10 Stages You Go Through With A New Puppy

The personal project I undertook this summer was simple — convince my mom to get a puppy. It was surprisingly easy, and an hour after my mom made a phone call we were in the car to the Amish country to check out a litter of Rottweilers. We left the farm with the runt of the litter (and the only one who wasn't bent on stealing all the cow manure from the field and fighting her sisters over it). So, of course, this subsequent project, the one of actually raising the 11-week-old puppy, has been a little more difficult than just convincing my mom. Here are some of the thoughts and stages I assume all those in similar situations go through.

The naming process

“Her real name is Bambi technically ... Eh." “What about the blonde girl from Harry Potter since we all like Harry Potter? Yeah, Luna?" “Macy's cute" “No I know a b*tch named Macy" “Alright ... I like Luna..." “It's my dog technically so I get to name it — Dixie." “Dixie sounds like a stripper name." “Lucy is too basic I know two dogs named it already." “How about Captain Fantasma" “Shut up Chris" “I like Pepper!" “We already had a dog named Pepper before you were born." “Come here, Dixie! See she likes it" “Maybe we should name her Diamond then too" ... Ugh. We settled on Luna.

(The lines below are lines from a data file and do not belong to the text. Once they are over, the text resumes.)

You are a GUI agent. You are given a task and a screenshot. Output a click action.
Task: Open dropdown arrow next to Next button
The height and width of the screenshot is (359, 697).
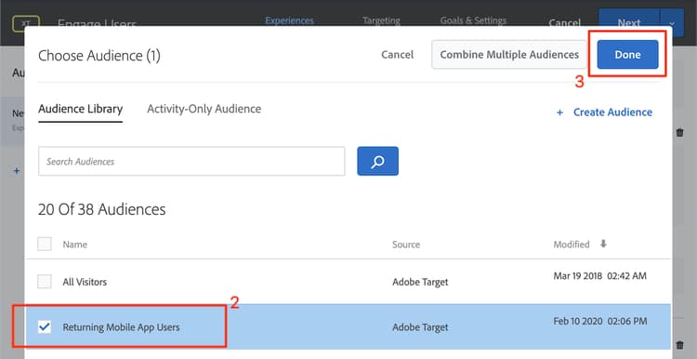pos(672,23)
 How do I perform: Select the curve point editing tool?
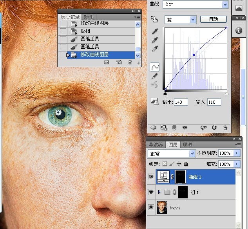(155, 67)
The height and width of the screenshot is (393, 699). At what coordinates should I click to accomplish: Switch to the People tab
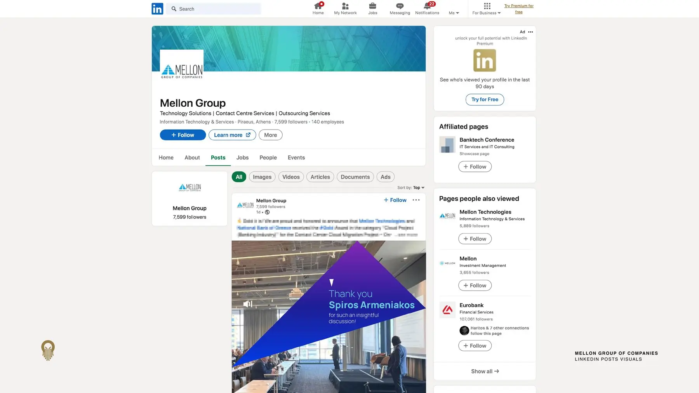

I would not hesitate to jump in front of a train for this creature 

Even if it wasn’t even necessary. I would. Not. Hesitate.

I am having second thoughts about my previous claim 

Actually after all of the cleaning up pee and poop, waking up early, being bitten multiple times, standing outside with the dog in the cold for thirty minutes only to have her pee the second we get back inside, and cleaning up more poop, and enduring more bites ... I don't know...

I am never going to have kids now

Nope. Never. No thank you. I never was inclined to in the first place, but now ... God no.

I have never seen such a small animal poop and pee so much 

How? How can she lap a little at her water bowl and then I slip in a yellow puddle .3 seconds later? I don’t think she has a digestive system I think it’s just a pipe.

I am so. Tired. 

Since the parents have work and the brother has school, I am charged with waking up at 7 am too and being a full-time stay-at-home mom until 4ish. I have my eyes trained on her every one of her waking hours and as soon as she takes one of her two one-hour naps I have other stuff to do, you know like go to the bathroom and eat a meal for the first time all day. There is no rest for the weary. Moms do not get enough credit and I do all the work around this house I swear.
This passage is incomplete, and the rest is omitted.